Notes on NLP Projects

Summary: These are some notes, combined with my own experience and commentary, derived from Matthew Honnibal’s PyData Berlin 2018 talk: Building new NLP solutions with spaCy and Prodigy. I intended to use these as a reference when starting new NLP projects.

Essential Questions from the Machine Learning Hierarchy of Needs

  1. How will the model fit into the larger application or business process?
    1. What is the decision that will be impacted by a machine learning solution?
    2. Is there an existing software application we can plug into? Can we develop an API?
    3. Do we need to build something entirely custom?
  2. What is the annotation scheme? What is being labeled? How will the corpus be built?
    1. Are we classifying documents?
    2. Are we tagging spans of text?
    3. Are we trying to automatically generate structured data from text?
      1. What models do we need to build and compose to generate this data?
  3. What quality control processes will we use to ensure consistent and clean data?
    1. Who are experts who we can get to label data accurately?
    2. How will we construct a gold standard data set for evaluation?
    3. How can we break down the NLP problem to improve the ease and consistency of the annotation task?

Things to Avoid

  1. Overambitious Imagineering — Thinking too big, rather than specifically about what business problem(s) can be solved.
  2. Forecasting without experimentation — Most problems will need to be evaluated after experimentation with data: don’t put excessive value on arbitrary thresholds of accuracy or other performance metrics up front
  3. Outsourcing — You want a dataset and annotation process that is reliable and consistent, not noisy. Outsourcing solves the wrong problem (marginal annotation cost).
  4. Overengineering & AI FOMO — Can you compose existing, generic models to solve your task rather than tweaking parameters on the latest algorithms?
  5. Premature Shipping — if it fails in development, it certainly won’t work in production.

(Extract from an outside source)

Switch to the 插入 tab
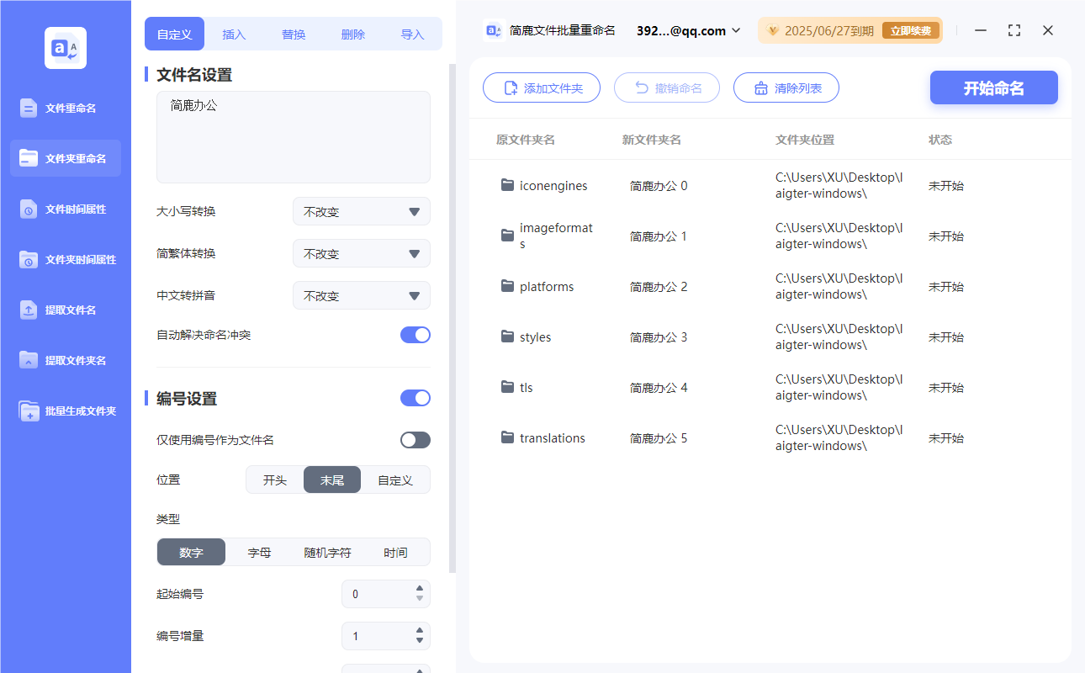 (x=233, y=34)
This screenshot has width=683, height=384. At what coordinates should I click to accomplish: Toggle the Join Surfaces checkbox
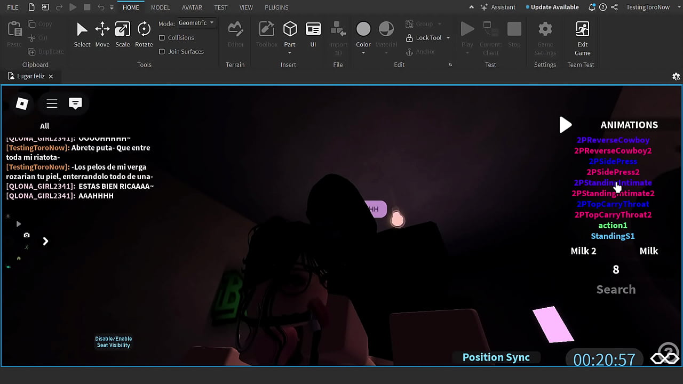pos(162,52)
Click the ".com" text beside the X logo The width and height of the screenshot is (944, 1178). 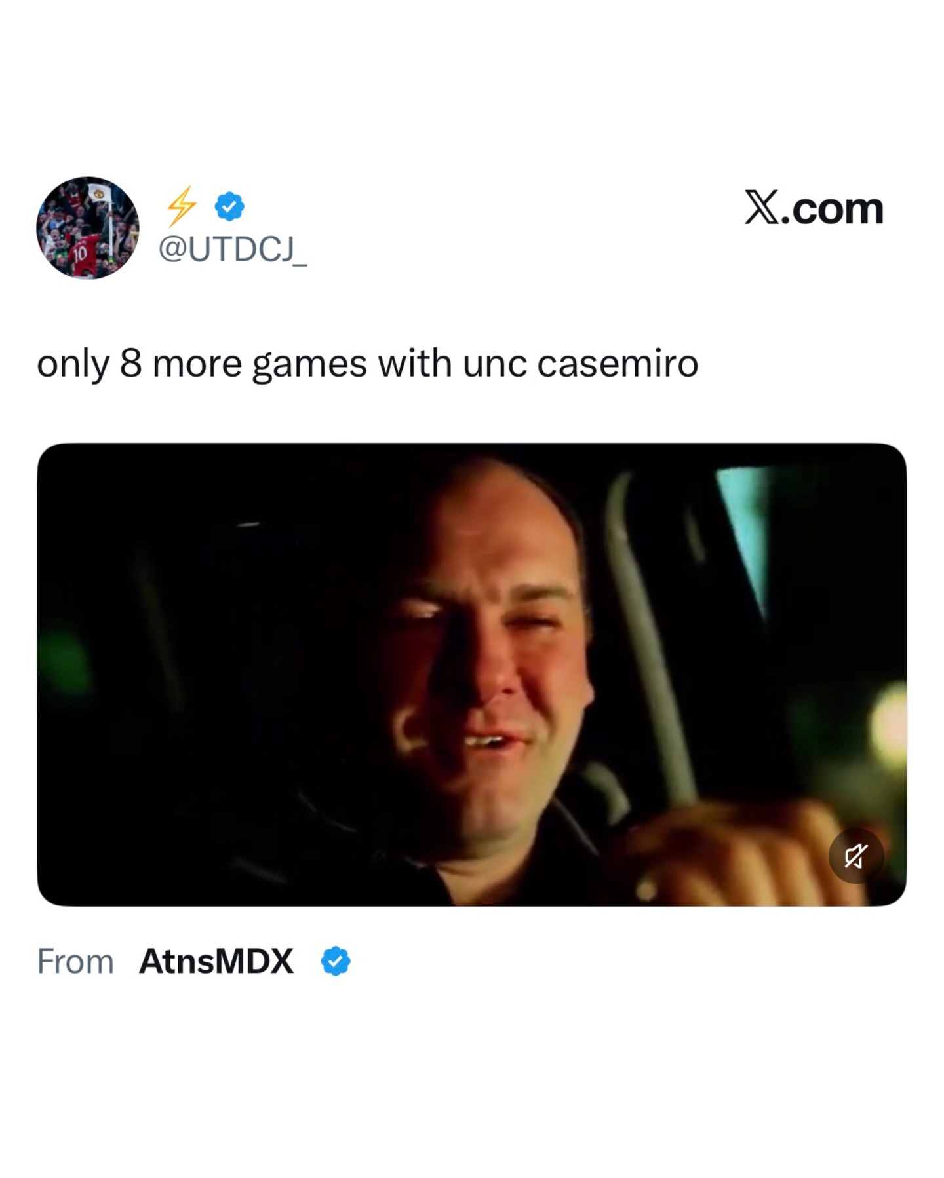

General Principles (with timestamp)

  • Iterate on your data (labeling, annotation scheme, problem framing), as well as your code. (10:52)
  • Rather than make assumptions, get to iterative experimentation as fast as possible. (11:14)
  • Start with what you need at output, then work towards breaking down the problem into a series of modeling decisions. (12:17)
  • Break down the problem so that your component models can perform accurately and you can cheaply generate annotations. (14:00) Compose generic models into novel solutions (17:00)
    • Example: Is this document about a crime? If so, what do the entities represent? By comparison: jumping straight to classifying the victim, perpetrator, location is both hard for a model to classify and cognitively burdensome for a human to annotate.
  • Fine-tuning existing models for your domain, using generic categories, is much cheaper than starting from scratch (17:20)
    • Example: fine tuning the dependency parsing on conversational or colloquial text might improve the accuracy. (33:50)
  • Annotate events and topics at the sentence, paragraph, or document level to avoid boundary issues. Additionally, annotation is easier and classification is more accurate. (17:50)
  • Bootstrap your project estimates based on contact with the evidence, rather than making assumptions or guesses up front. (23:17)
  • Reframe your problem so that the annotator has to consider less information at once: use pre-suggested outputs and make corrections. This reduces error by asking the annotator to correct the model when its wrong (vs. getting tired/lazy on annotation tasks from scratch) (28:57)

References:

Honnibal, M. (2018, July). Building new NLP solutions with spaCy and Prodigy. Presented at PyData Berlin 2018, Berlin, Germany.